((
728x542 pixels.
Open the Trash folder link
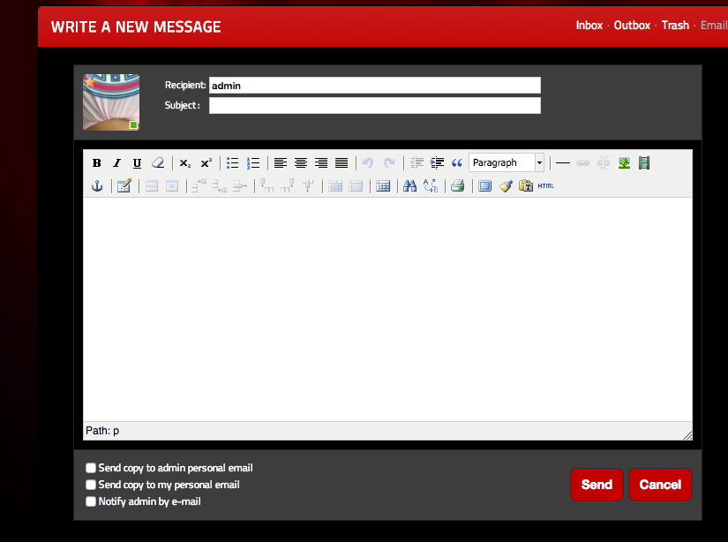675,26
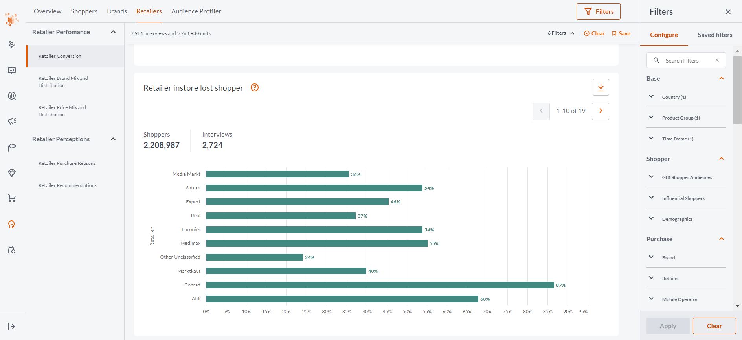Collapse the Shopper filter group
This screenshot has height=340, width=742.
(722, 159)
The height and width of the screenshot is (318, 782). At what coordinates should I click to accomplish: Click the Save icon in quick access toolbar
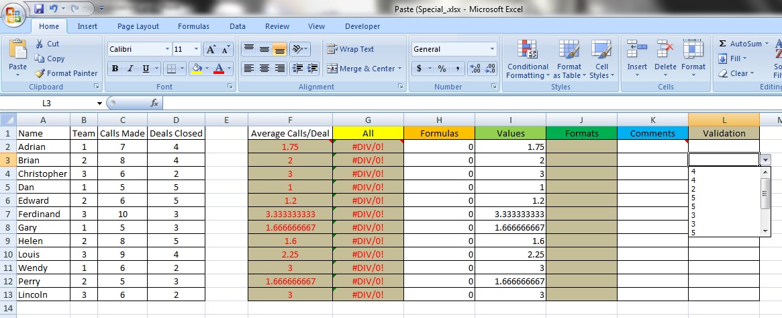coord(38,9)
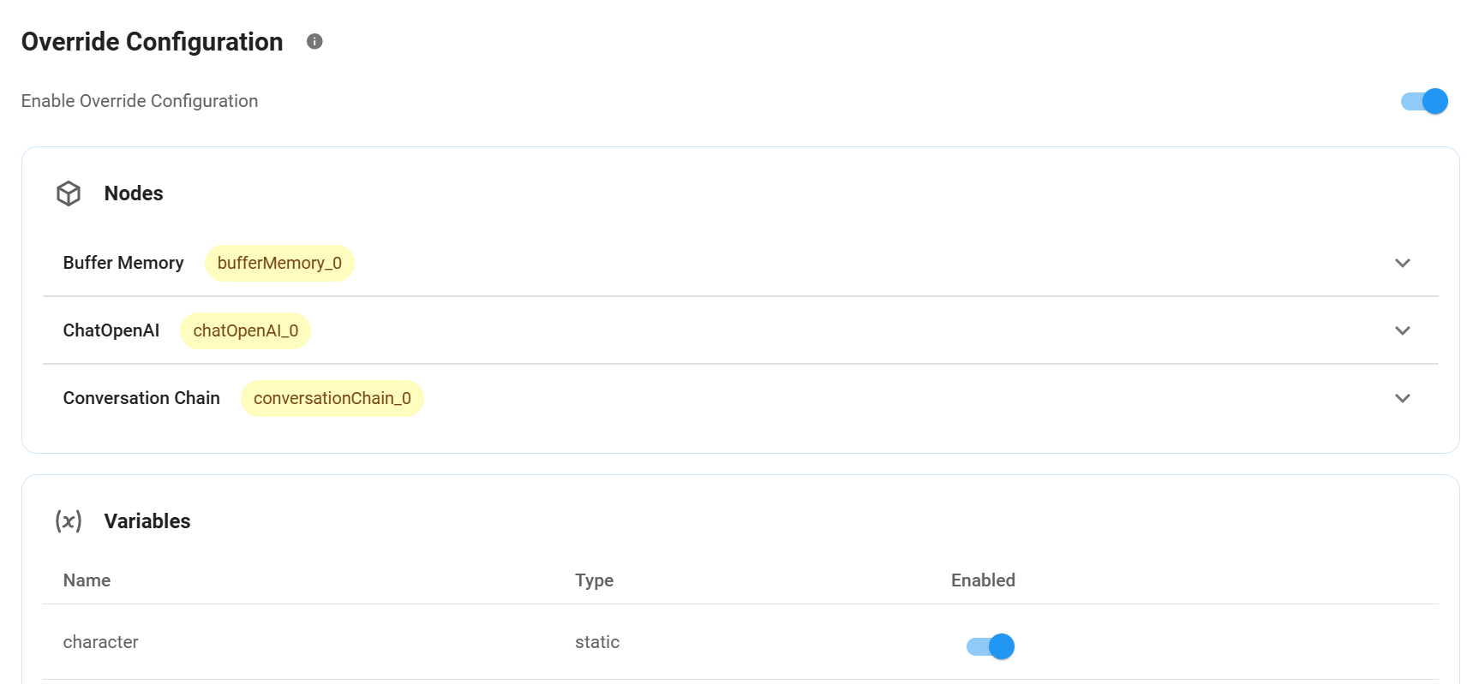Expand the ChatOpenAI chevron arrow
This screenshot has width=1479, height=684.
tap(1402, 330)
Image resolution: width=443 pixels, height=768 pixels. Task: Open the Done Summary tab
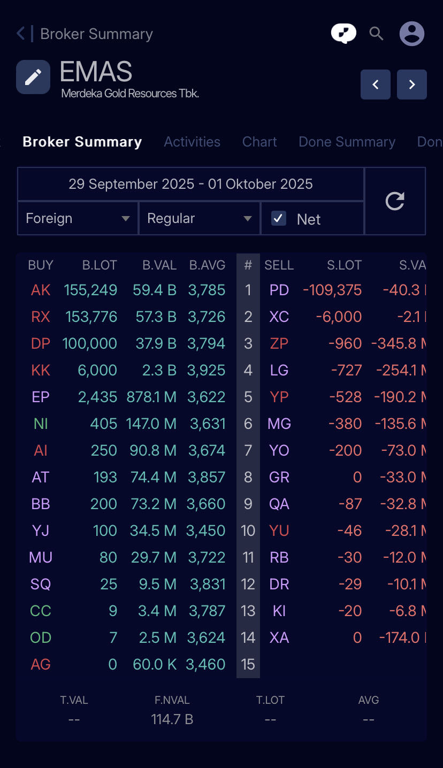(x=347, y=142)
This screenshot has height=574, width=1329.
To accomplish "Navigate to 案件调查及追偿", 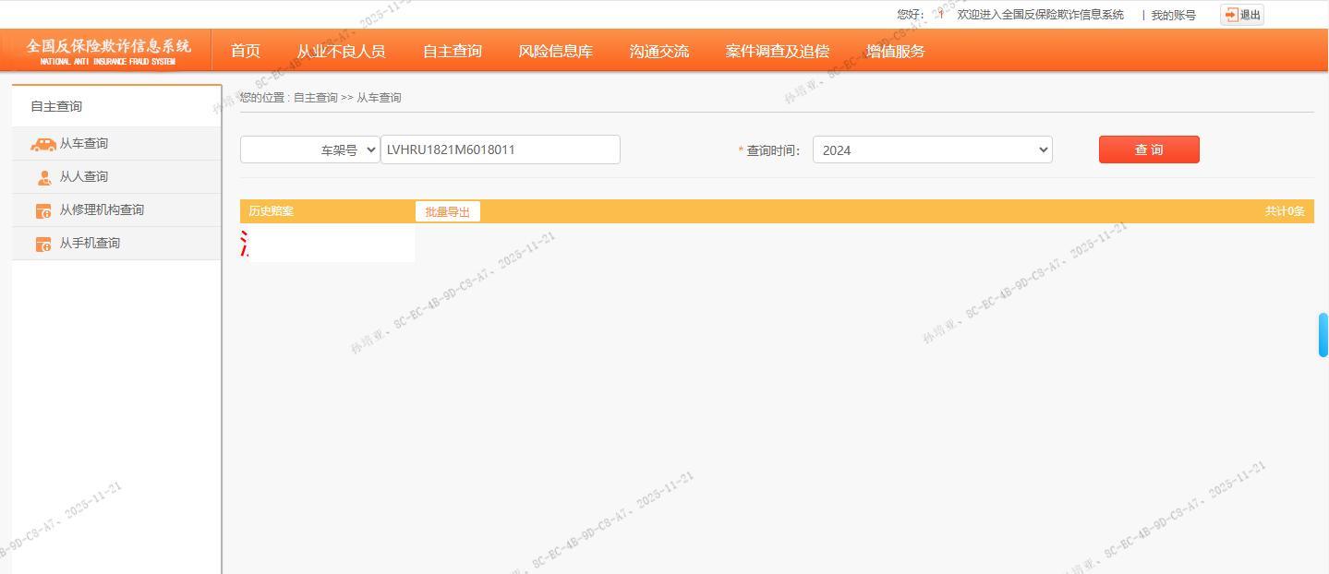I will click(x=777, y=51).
))
((
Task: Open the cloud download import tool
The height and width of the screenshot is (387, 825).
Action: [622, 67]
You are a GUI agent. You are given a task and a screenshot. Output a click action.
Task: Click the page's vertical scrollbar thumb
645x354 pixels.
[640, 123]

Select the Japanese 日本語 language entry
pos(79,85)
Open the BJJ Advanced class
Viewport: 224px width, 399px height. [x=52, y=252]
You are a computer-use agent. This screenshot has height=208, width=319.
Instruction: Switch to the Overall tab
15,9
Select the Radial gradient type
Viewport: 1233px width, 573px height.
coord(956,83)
))
PROBLEM: Every line of the listing that holds the word "agent" is to be found and copied.

SOLUTION TO THIS EXERCISE:
You are a GUI agent. You are given a task and a screenshot. Output a click action.
You are a computer-use agent. This screenshot has height=208, width=319.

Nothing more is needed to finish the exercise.